Of the company’s accomplishments over the past 30 years, the duo is proudest of making audiences more receptive to drag content.

 
“There’s a lot more shows out there with drag queens on TV,” Barbato said. “They’re the pop stars, the TV stars of the 21st century, as far as we’re concerned.”
But their work as filmmakers and storytellers has increased the profile of members of the LGBTQIA-plus community in a significant way, paving the way for others to follow, and for more viewers to accept them.

 
“We were, without question, one of the first production companies ever to produce programming focusing on trans individuals,” said Bailey. GLAAD called the 2005 World of Wonder-produced show “TransGeneration” about transgender youth “the high bar for films or television programs concerning transgender lives” in 2012.

 
“We did a series for Discovery. We did a series for the Sundance Channel. And we’ve all seen a tremendous increase in the amount of trans programming and trans visibility,” Bailey added.

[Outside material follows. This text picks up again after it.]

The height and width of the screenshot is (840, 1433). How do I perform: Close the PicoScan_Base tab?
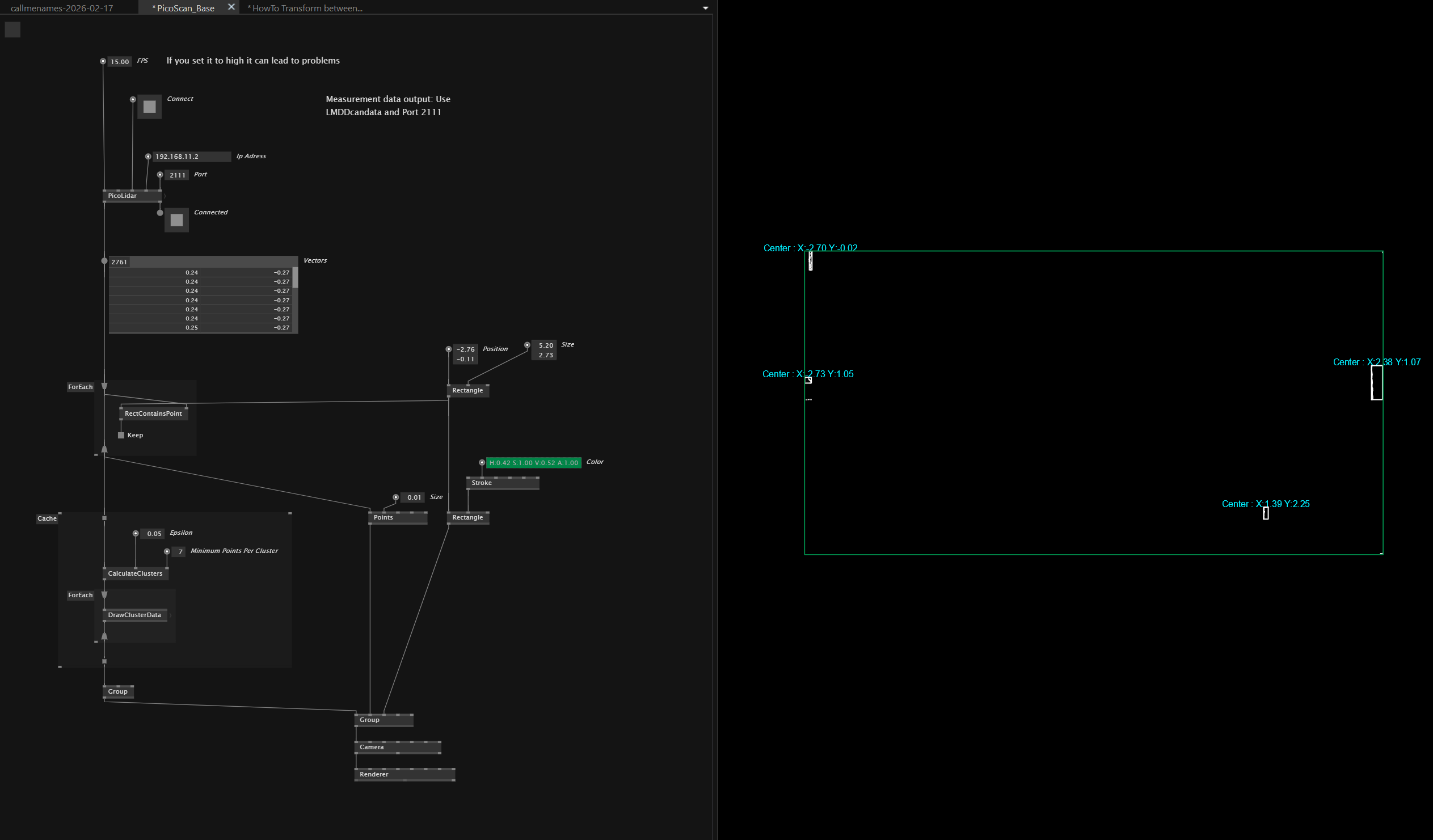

Still, he does not take credit for the increase in stories that has occurred since then. “We’re not saying we did that,” he said. “I’m just saying we’ve seen over the years a really dramatic transformation.”


Universal experience

After releasing three self-produced documentaries in 2021 and with a robust slate of film and television projects in the works, the company has ambitious plans for expansion, including plans for scripted series — and, of course, more “Drag Race.”
 
“We’re very involved with the international versions because we actually believe that drag is a universal experience,” said Bailey. “Like Ru says, ‘You’re born naked, and the rest is drag,’ and every culture, every nationality has their own brand.”


Inspired by World of Wonder’s dedication to celebrating the LGBTQ community, a number of LGBTQ companies have sprung up since WOW’s inception to find their own authentic stories to tell, including Justin Simien’s Culture Machine, Greg Berlanti’s Berlanti Productions and Lena Waithe’s Hillman Grad Productions.

Conversely, many legacy media companies have been slow to follow WOW’s lead, offering proclamations or initiatives that generate headlines without producing substantial diverse or inclusive content.
 
But Bailey said that even hollow gestures for public relations purposes serve an important purpose in getting members of this community seen.

 
Of the top 300 programs in 2020, 29% featured cast members who self-identify as LGBTQ, according to a June 2021 Nielsen Co. report on Gracenote Inclusion Analytics data. But the same report showed that people identifying as LGBTQ still only have 3.8% representation across reality TV as a whole despite the popularity of series like “RuPaul’s Drag Race.”


The representation might not be there yet, but the potential audience is. Nielsen’s report also found that 85% of its LGBTQ survey respondents have used a video streaming service in the last 30 days, compared with 74% of the general population. The majority of those LGBTQ viewers are in the coveted 18-34 demographic and many of them earn $75,000 or more annually, contributing to what a 2021 Human Rights Campaign report estimated to be $1 trillion in buying power among LGBTQ consumers.


“The issue with LGBTQIA-plus has always been visibility because no one necessarily knows if you are LGBTQIA or not,” Bailey said. “And, therefore, the importance of being visible, of a story being told on a platform, is actually the all-important critical piece.”


“I agree with that a thousand percent,” said Barbato. “It could be motivated by money. It could be motivated by corporate politics. It doesn’t really matter what motivates people to put it out there. It’s about the visibility — to be seen, as opposed to being invisible.”